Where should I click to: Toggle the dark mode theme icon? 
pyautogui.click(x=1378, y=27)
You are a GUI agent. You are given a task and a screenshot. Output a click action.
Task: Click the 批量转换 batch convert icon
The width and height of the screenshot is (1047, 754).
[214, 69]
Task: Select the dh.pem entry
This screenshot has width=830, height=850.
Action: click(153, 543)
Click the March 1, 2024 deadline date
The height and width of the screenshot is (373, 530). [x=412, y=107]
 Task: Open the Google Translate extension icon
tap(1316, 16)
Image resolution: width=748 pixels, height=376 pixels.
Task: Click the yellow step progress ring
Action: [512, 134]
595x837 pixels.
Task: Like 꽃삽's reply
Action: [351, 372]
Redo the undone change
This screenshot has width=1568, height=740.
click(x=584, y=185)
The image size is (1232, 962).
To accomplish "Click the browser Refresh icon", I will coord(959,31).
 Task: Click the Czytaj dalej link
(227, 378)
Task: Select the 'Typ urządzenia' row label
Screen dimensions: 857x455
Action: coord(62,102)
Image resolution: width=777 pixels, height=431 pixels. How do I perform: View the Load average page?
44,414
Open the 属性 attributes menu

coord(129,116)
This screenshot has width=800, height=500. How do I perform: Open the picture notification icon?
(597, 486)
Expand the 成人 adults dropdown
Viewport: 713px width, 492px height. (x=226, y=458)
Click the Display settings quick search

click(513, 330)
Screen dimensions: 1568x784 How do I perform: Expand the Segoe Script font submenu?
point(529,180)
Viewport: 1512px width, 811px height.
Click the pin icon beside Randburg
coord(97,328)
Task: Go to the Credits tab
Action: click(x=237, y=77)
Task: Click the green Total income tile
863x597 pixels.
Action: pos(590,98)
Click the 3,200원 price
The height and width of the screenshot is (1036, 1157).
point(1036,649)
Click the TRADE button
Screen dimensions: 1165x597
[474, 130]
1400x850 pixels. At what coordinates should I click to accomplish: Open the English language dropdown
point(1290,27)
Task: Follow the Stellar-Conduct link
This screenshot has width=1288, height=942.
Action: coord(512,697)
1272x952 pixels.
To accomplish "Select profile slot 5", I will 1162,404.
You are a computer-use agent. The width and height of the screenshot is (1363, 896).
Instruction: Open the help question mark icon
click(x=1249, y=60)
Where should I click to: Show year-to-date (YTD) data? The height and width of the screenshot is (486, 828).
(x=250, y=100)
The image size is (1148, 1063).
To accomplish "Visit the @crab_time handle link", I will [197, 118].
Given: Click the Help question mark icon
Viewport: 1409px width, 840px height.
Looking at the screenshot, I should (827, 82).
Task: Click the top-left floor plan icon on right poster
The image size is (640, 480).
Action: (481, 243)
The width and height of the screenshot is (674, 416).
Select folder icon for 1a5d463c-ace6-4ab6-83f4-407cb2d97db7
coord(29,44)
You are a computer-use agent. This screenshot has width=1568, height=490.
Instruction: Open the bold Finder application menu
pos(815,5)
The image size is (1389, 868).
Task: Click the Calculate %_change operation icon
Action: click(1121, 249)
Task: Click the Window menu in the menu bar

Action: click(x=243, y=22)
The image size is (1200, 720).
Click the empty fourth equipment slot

## TASK DESCRIPTION
Repeat every one of the records above word for word, adding nothing and leaving nothing out.

## THE REPLY
Where should I click to: Toggle the dark mode theme icon? 
pyautogui.click(x=1378, y=27)
You are a GUI agent. You are given a task and a screenshot. Output a click action.
Task: Click the 批量转换 batch convert icon
The width and height of the screenshot is (1047, 754).
[214, 69]
Task: Select the dh.pem entry
This screenshot has width=830, height=850.
Action: click(153, 543)
Click the March 1, 2024 deadline date
The height and width of the screenshot is (373, 530). [x=412, y=107]
 Task: Open the Google Translate extension icon
tap(1316, 16)
Image resolution: width=748 pixels, height=376 pixels.
Task: Click the yellow step progress ring
Action: [512, 134]
595x837 pixels.
Task: Like 꽃삽's reply
Action: [351, 372]
Redo the undone change
This screenshot has width=1568, height=740.
click(x=584, y=185)
The image size is (1232, 962).
To accomplish "Click the browser Refresh icon", I will coord(959,31).
 Task: Click the Czytaj dalej link
(227, 378)
Task: Select the 'Typ urządzenia' row label
Screen dimensions: 857x455
Action: coord(62,102)
Image resolution: width=777 pixels, height=431 pixels. How do I perform: View the Load average page?
44,414
Open the 属性 attributes menu

coord(129,116)
This screenshot has width=800, height=500. How do I perform: Open the picture notification icon?
(597, 486)
Expand the 成人 adults dropdown
Viewport: 713px width, 492px height. (x=226, y=458)
Click the Display settings quick search

click(513, 330)
Screen dimensions: 1568x784 How do I perform: Expand the Segoe Script font submenu?
point(529,180)
Viewport: 1512px width, 811px height.
Click the pin icon beside Randburg
coord(97,328)
Task: Go to the Credits tab
Action: click(x=237, y=77)
Task: Click the green Total income tile
863x597 pixels.
Action: pos(590,98)
Click the 3,200원 price
The height and width of the screenshot is (1036, 1157).
point(1036,649)
Click the TRADE button
Screen dimensions: 1165x597
[474, 130]
1400x850 pixels. At what coordinates should I click to accomplish: Open the English language dropdown
point(1290,27)
Task: Follow the Stellar-Conduct link
This screenshot has width=1288, height=942.
Action: coord(512,697)
1272x952 pixels.
To accomplish "Select profile slot 5", I will 1162,404.
You are a computer-use agent. The width and height of the screenshot is (1363, 896).
Instruction: Open the help question mark icon
click(x=1249, y=60)
Where should I click to: Show year-to-date (YTD) data? The height and width of the screenshot is (486, 828).
(x=250, y=100)
The image size is (1148, 1063).
To accomplish "Visit the @crab_time handle link", I will [197, 118].
Given: Click the Help question mark icon
Viewport: 1409px width, 840px height.
Looking at the screenshot, I should (827, 82).
Task: Click the top-left floor plan icon on right poster
The image size is (640, 480).
Action: (481, 243)
The width and height of the screenshot is (674, 416).
Select folder icon for 1a5d463c-ace6-4ab6-83f4-407cb2d97db7
coord(29,44)
You are a computer-use agent. This screenshot has width=1568, height=490.
Instruction: Open the bold Finder application menu
pos(815,5)
The image size is (1389, 868).
Task: Click the Calculate %_change operation icon
Action: click(1121, 249)
Task: Click the Window menu in the menu bar

Action: click(x=243, y=22)
The image size is (1200, 720).
Click the empty fourth equipment slot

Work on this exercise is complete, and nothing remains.